BUG:can't search utf8 string ( and can't display correct utf8 encoding result)
olddog opened this issue · 9 comments
When i query '测试' or other string。。。example: 'ふじこ' 。。node-sphinxapi display some error.Whether it not support the search for utf8 encoding string
btw: it do not display correctly results ( utf8 encoding)
the code 1:
var SphinxClient = require ("./node-sphinxapi/lib/sphinxapi.js"),
assert = require('assert');
var cl = new SphinxClient();
cl.SetServer('127.0.0.1', 9312);
cl.Query('忍者', 'xml', function(err, res) {
console.log(err, res);
});
I put 'console' in sphinxapi.js (line: 456)
console.log(err).
console.log(response).
console.log(response.toString('utf8')).
the result is:
[Error: searchd error: invalid weight count -1914142587 (should be in 0..256 range)]
null
e:\node-sphinxapi\lib\sphinxapi.js:459
var max_ = response.length
^
TypeError: Cannot read property 'length' of null
at E:\project\root\apps\app\minefield\gl\node-sphinxapi\lib\sphinxapi.js:459:22
at Socket.<anonymous> (E:\project\root\apps\app\minefield\gl\node-sphinxapi\lib\sphinxapi.js:183:7)

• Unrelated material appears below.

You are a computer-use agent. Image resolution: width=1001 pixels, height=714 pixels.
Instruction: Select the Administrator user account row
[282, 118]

at Socket.emit (events.js:67:17)
at TCP.onread (net.js:377:14)
the code 2:
var SphinxClient = require ("./node-sphinxapi/lib/sphinxapi.js"),
assert = require('assert');
var cl = new SphinxClient();
cl.SetServer('127.0.0.1', 9312);
cl.Query('loli', 'xml', function(err, res) {
console.log(err, res);
});
result is :
null [ { error: '',
warning: '',
status: [ 0 ],
fields: [ 'name' ],
attrs: [ [Object], [Object] ],
matches: [ [Object] ],
total: 1,
total_found: 1,
time: 0.001,
words: [ [Object] ] } ]
I put 'console' in sphinxapi.js (line: 456)
console.log(err).
console.log(response).
console.log(response.toString('utf8')).
its display some data like:
null
<Buffer 00 00 00 00 00 00 00 01 00 00 00 04 6e 61 6d 65 00 00 00 02 00 00 ...>
loli忍者 .......
thanks for the issue. I just changed the calculation of the size of strings.
I think the problem was there.
Can you try and tell me if the problem is solved for you.

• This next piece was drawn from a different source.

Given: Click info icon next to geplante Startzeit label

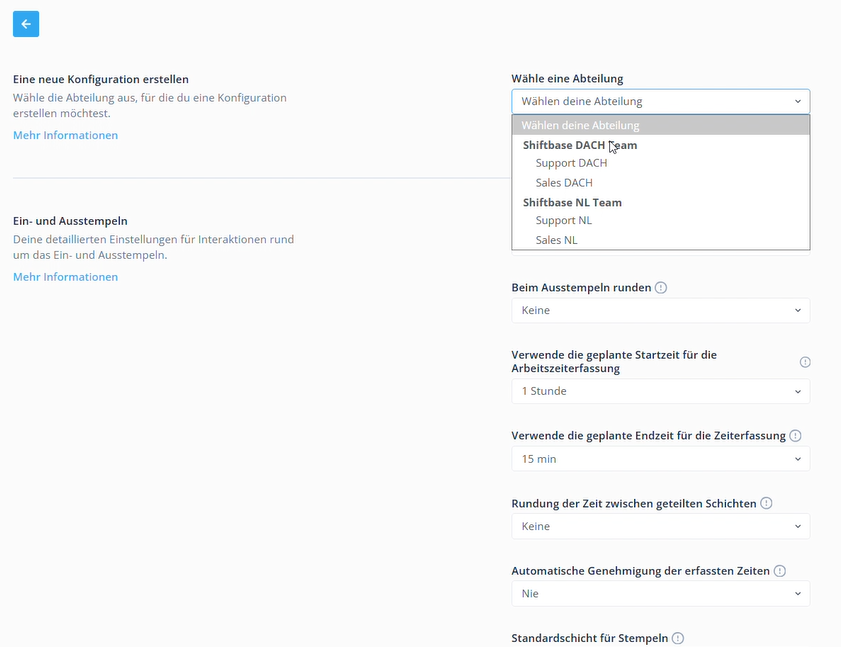Looking at the screenshot, I should 805,362.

I have tested, it should return the data, but did not return any data.
Thank you.
This behavior is it expected ? Can I close the issue ?

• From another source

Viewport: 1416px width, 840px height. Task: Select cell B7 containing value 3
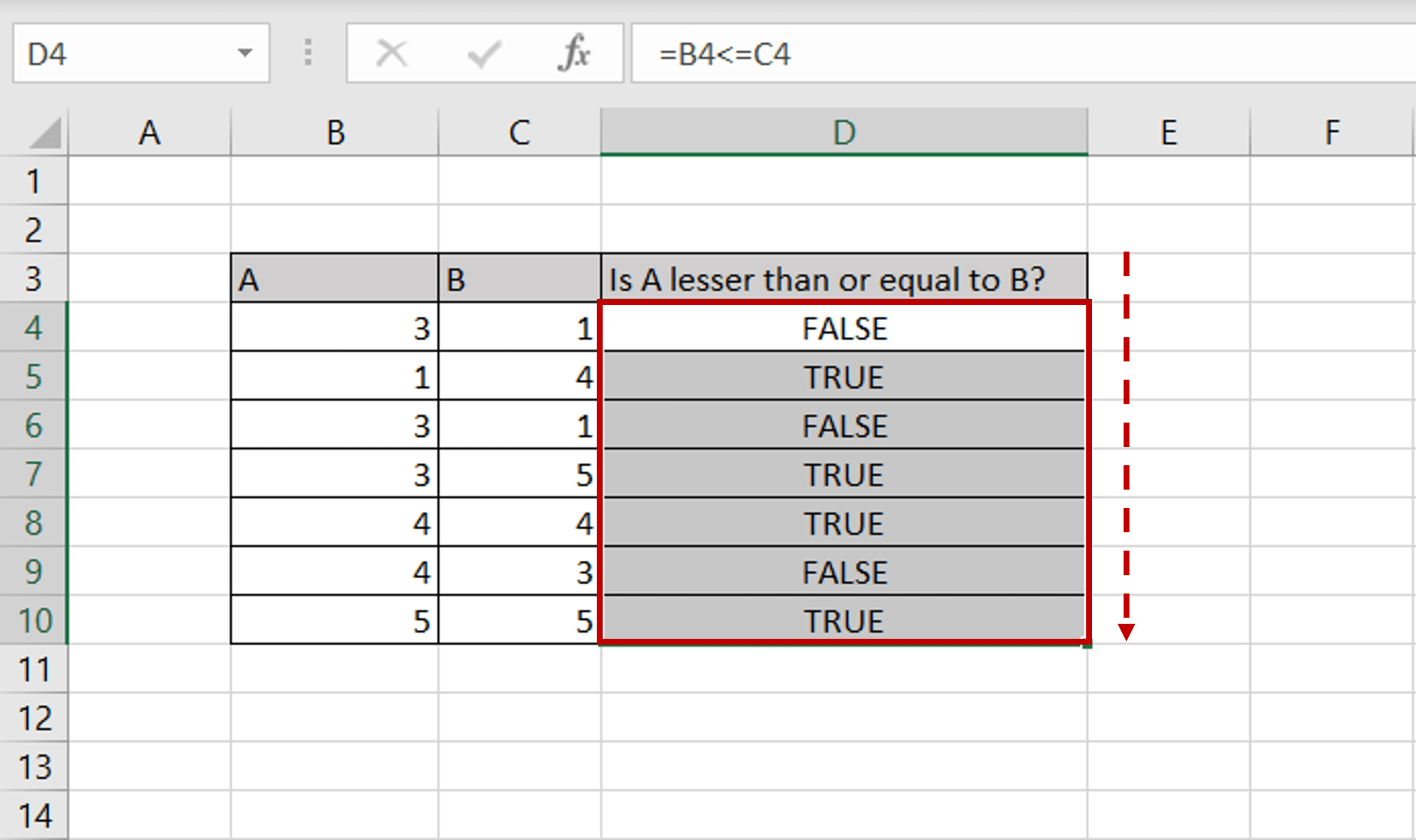(x=334, y=474)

I mean.Although there is no error display, but the data returned is empty. . .It stands to reason there should have some content returned
I'm not used to working with utf8 string and sphinx.
And I don't really know how Sphinx should be reacting
So, I build my own example,
I inserted some misc UTF-8 content in test's table (cf. /usr/share/doc/sphinxsearch/example-conf/example.sql) :
REPLACE INTO test.documents ( id, group_id, group_id2, date_added, title, content ) VALUES
( 2, 1, 6, NOW(), 'utf8 test', 'xxx 测试测试 yyyy' ),
( 3, 2, 7, NOW(), 'utf8 sample 1', 'yyy ふじこ yyy ' ),
( 5, 2, 8, NOW(), 'utf8 sample 2', 'zzz 测试 zzzz' );
After indexing, I have :
$ usr/bin/search utf8
Sphinx 2.0.4-id64-release (r3135)
Copyright (c) 2001-2012, Andrew Aksyonoff
Copyright (c) 2008-2012, Sphinx Technologies Inc (http://sphinxsearch.com)
using config file '/etc/sphinx/sphinx.conf'...
index 'main': query 'utf8 ': returned 3 matches of 3 total in 0.000 sec
displaying matches:
1. document=2, weight=1500, group_id=1, date_added=Fri May 18 22:15:41 2012
id=2
group_id=1
group_id2=6
date_added=2012-05-18 22:15:41
title=utf8 test
content=xxx 测试测试 yyyy
2. document=3, weight=1500, group_id=2, date_added=Fri May 18 22:15:41 2012
id=3
group_id=2
group_id2=7
date_added=2012-05-18 22:15:41
title=utf8 sample 1
content=yyy ふじこ yyy
3. document=5, weight=1500, group_id=2, date_added=Fri May 18 22:15:41 2012
id=5
group_id=2
group_id2=8
date_added=2012-05-18 22:15:41
title=utf8 sample 2
content=zzz 测试 zzzz
words:
1. 'utf8': 3 documents, 3 hits
But when I try to search utf8 strings, I have no result :
$ usr/bin/search 试测测试
Sphinx 2.0.4-id64-release (r3135)
Copyright (c) 2001-2012, Andrew Aksyonoff
Copyright (c) 2008-2012, Sphinx Technologies Inc (http://sphinxsearch.com)
using config file '/etc/sphinx/sphinx.conf'...
index 'main': query '试测测试 ': returned 0 matches of 0 total in 0.000 sec
words:
I try the same query with the PHP and Node API.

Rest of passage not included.